→ DATASET CONTENT:

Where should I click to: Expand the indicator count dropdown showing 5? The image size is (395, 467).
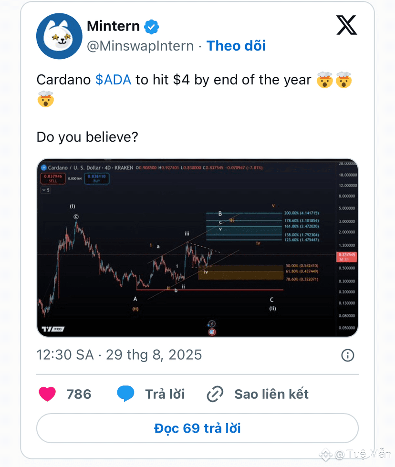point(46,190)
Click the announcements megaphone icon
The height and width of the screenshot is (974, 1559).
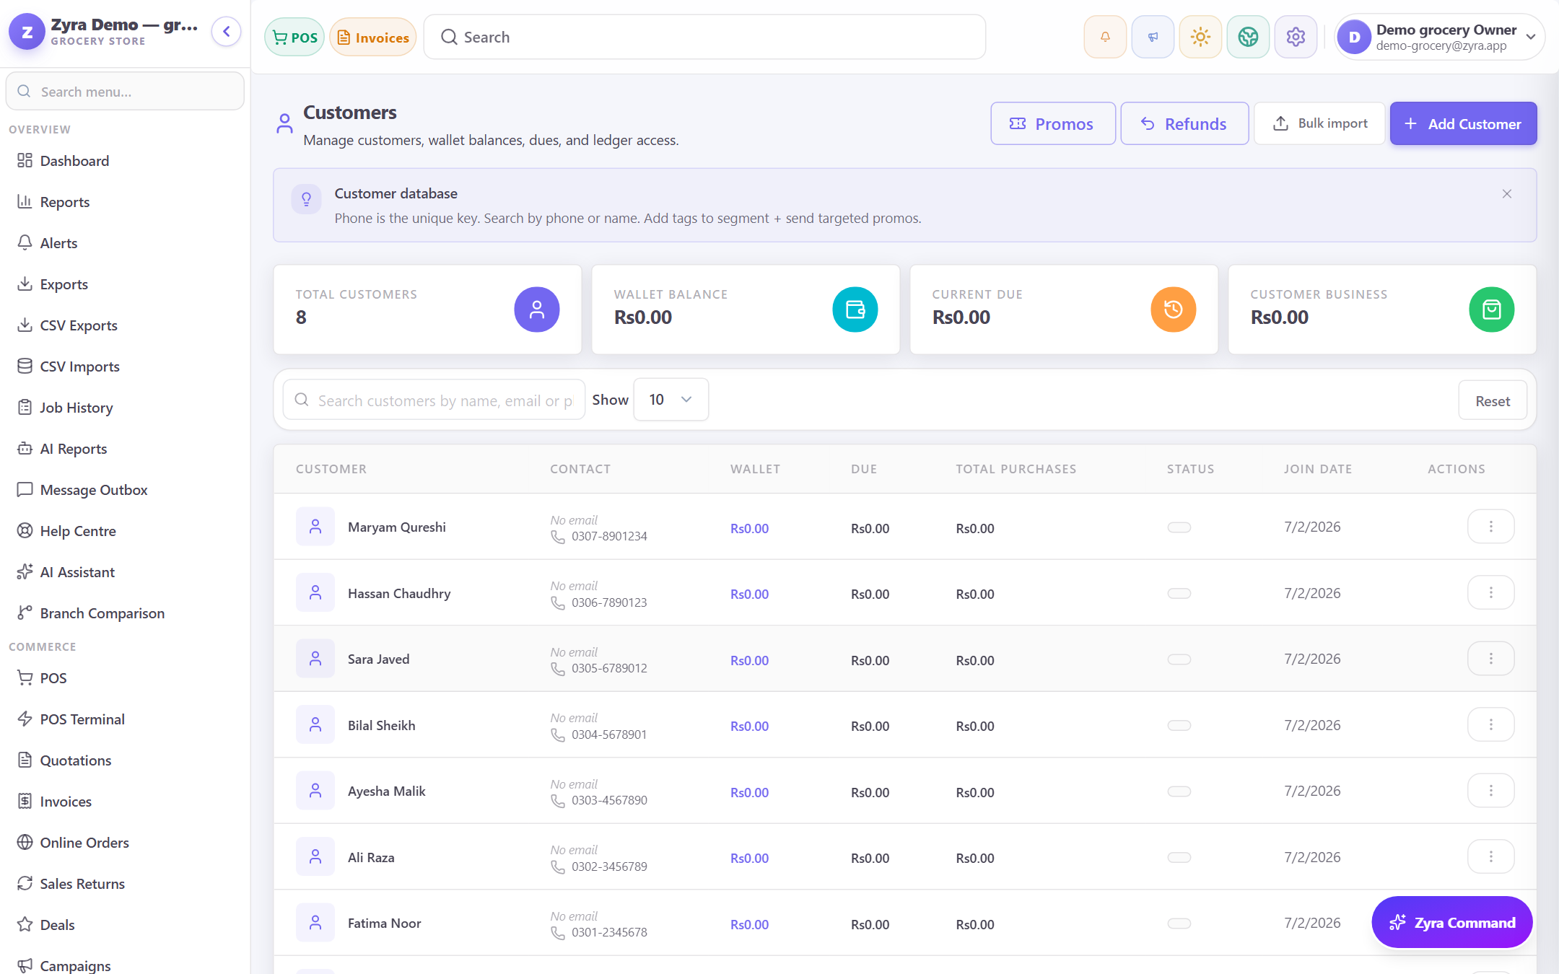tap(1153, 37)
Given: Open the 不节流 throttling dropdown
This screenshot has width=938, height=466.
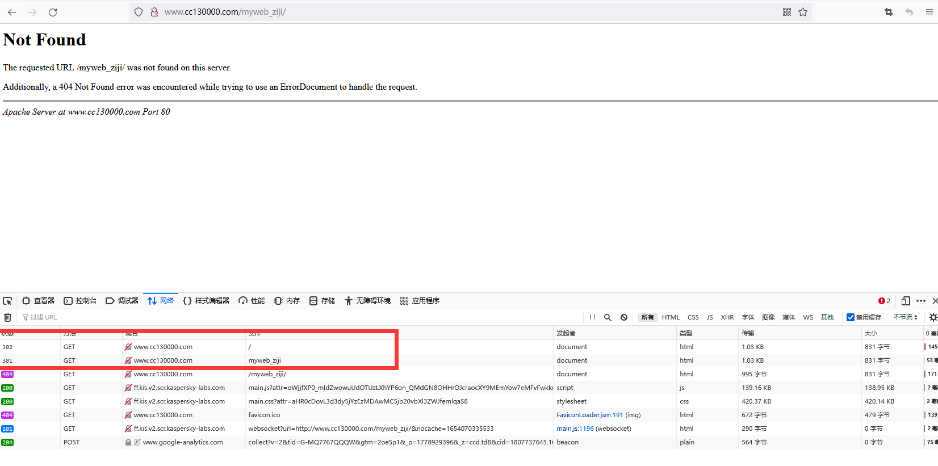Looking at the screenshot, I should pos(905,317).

→ ACTION ITEM: Please give again only those lines that run from the one containing "The height and" through the final line of the listing, both included, exactly as written and without pictures.

→ TASK OUTPUT:
The height and width of the screenshot is (974, 1559).
tap(1153, 37)
Given: Open the 不节流 throttling dropdown
This screenshot has width=938, height=466.
Looking at the screenshot, I should pos(905,317).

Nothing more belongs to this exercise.